Brief:
Print every line below without adding or leaving out a single word.

━━━━━━━━━━━━━━━━━━━━

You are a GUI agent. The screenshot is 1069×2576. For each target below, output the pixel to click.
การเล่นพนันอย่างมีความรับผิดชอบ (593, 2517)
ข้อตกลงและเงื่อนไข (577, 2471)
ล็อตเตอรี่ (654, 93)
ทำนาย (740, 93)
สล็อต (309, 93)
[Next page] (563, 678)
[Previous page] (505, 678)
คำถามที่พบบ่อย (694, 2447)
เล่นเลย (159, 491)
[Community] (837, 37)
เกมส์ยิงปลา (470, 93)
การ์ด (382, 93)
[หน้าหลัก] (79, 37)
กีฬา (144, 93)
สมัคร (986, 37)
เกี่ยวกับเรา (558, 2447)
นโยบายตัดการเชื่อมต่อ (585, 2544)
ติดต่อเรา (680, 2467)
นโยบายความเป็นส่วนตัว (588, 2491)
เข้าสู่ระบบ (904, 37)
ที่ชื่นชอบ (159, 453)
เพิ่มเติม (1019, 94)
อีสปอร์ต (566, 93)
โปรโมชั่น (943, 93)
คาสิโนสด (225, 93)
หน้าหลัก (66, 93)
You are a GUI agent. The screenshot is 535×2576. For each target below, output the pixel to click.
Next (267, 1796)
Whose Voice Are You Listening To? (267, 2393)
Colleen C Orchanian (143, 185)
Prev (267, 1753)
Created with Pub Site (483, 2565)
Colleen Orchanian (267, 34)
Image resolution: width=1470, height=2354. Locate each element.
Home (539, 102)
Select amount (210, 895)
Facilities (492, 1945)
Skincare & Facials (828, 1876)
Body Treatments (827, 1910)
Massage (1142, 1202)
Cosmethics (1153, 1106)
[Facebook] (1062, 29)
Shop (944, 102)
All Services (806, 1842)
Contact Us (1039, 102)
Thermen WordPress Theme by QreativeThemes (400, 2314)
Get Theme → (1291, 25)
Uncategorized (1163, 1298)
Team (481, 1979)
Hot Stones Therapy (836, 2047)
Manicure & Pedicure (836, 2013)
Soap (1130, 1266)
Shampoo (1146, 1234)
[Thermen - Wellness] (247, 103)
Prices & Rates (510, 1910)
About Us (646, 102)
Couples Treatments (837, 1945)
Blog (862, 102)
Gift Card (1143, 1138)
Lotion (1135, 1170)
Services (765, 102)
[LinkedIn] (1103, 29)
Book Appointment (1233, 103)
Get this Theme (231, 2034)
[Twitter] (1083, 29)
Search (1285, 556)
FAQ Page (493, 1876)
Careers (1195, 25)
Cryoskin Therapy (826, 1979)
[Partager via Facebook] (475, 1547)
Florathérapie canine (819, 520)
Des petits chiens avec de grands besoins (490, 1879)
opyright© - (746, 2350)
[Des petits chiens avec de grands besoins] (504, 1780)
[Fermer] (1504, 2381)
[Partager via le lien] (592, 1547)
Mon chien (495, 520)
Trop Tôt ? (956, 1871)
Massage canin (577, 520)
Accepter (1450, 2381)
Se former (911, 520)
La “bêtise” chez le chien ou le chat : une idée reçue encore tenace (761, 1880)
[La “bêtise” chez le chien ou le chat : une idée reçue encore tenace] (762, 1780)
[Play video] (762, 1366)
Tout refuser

━━━━━━━━━━━━━━━━━━━━

Response to this task:
You are a GUI agent. The screenshot is 1069×2576. For each target below, output the pixel to click.
การเล่นพนันอย่างมีความรับผิดชอบ (593, 2517)
ข้อตกลงและเงื่อนไข (577, 2471)
ล็อตเตอรี่ (654, 93)
ทำนาย (740, 93)
สล็อต (309, 93)
[Next page] (563, 678)
[Previous page] (505, 678)
คำถามที่พบบ่อย (694, 2447)
เล่นเลย (159, 491)
[Community] (837, 37)
เกมส์ยิงปลา (470, 93)
การ์ด (382, 93)
[หน้าหลัก] (79, 37)
กีฬา (144, 93)
สมัคร (986, 37)
เกี่ยวกับเรา (558, 2447)
นโยบายตัดการเชื่อมต่อ (585, 2544)
ติดต่อเรา (680, 2467)
นโยบายความเป็นส่วนตัว (588, 2491)
เข้าสู่ระบบ (904, 37)
ที่ชื่นชอบ (159, 453)
เพิ่มเติม (1019, 94)
อีสปอร์ต (566, 93)
โปรโมชั่น (943, 93)
คาสิโนสด (225, 93)
หน้าหลัก (66, 93)
You are a GUI agent. The screenshot is 535×2576. For each target below, output the pixel to click.
Next (267, 1796)
Whose Voice Are You Listening To? (267, 2393)
Colleen C Orchanian (143, 185)
Prev (267, 1753)
Created with Pub Site (483, 2565)
Colleen Orchanian (267, 34)
Image resolution: width=1470, height=2354. Locate each element.
Home (539, 102)
Select amount (210, 895)
Facilities (492, 1945)
Skincare & Facials (828, 1876)
Body Treatments (827, 1910)
Massage (1142, 1202)
Cosmethics (1153, 1106)
[Facebook] (1062, 29)
Shop (944, 102)
All Services (806, 1842)
Contact Us (1039, 102)
Thermen WordPress Theme by QreativeThemes (400, 2314)
Get Theme → (1291, 25)
Uncategorized (1163, 1298)
Team (481, 1979)
Hot Stones Therapy (836, 2047)
Manicure & Pedicure (836, 2013)
Soap (1130, 1266)
Shampoo (1146, 1234)
[Thermen - Wellness] (247, 103)
Prices & Rates (510, 1910)
About Us (646, 102)
Couples Treatments (837, 1945)
Blog (862, 102)
Gift Card (1143, 1138)
Lotion (1135, 1170)
Services (765, 102)
[LinkedIn] (1103, 29)
Book Appointment (1233, 103)
Get this Theme (231, 2034)
[Twitter] (1083, 29)
Search (1285, 556)
FAQ Page (493, 1876)
Careers (1195, 25)
Cryoskin Therapy (826, 1979)
[Partager via Facebook] (475, 1547)
Florathérapie canine (819, 520)
Des petits chiens avec de grands besoins (490, 1879)
opyright© - (746, 2350)
[Des petits chiens avec de grands besoins] (504, 1780)
[Fermer] (1504, 2381)
[Partager via le lien] (592, 1547)
Mon chien (495, 520)
Trop Tôt ? (956, 1871)
Massage canin (577, 520)
Accepter (1450, 2381)
Se former (911, 520)
La “bêtise” chez le chien ou le chat : une idée reçue encore tenace (761, 1880)
[La “bêtise” chez le chien ou le chat : une idée reçue encore tenace] (762, 1780)
[Play video] (762, 1366)
Tout refuser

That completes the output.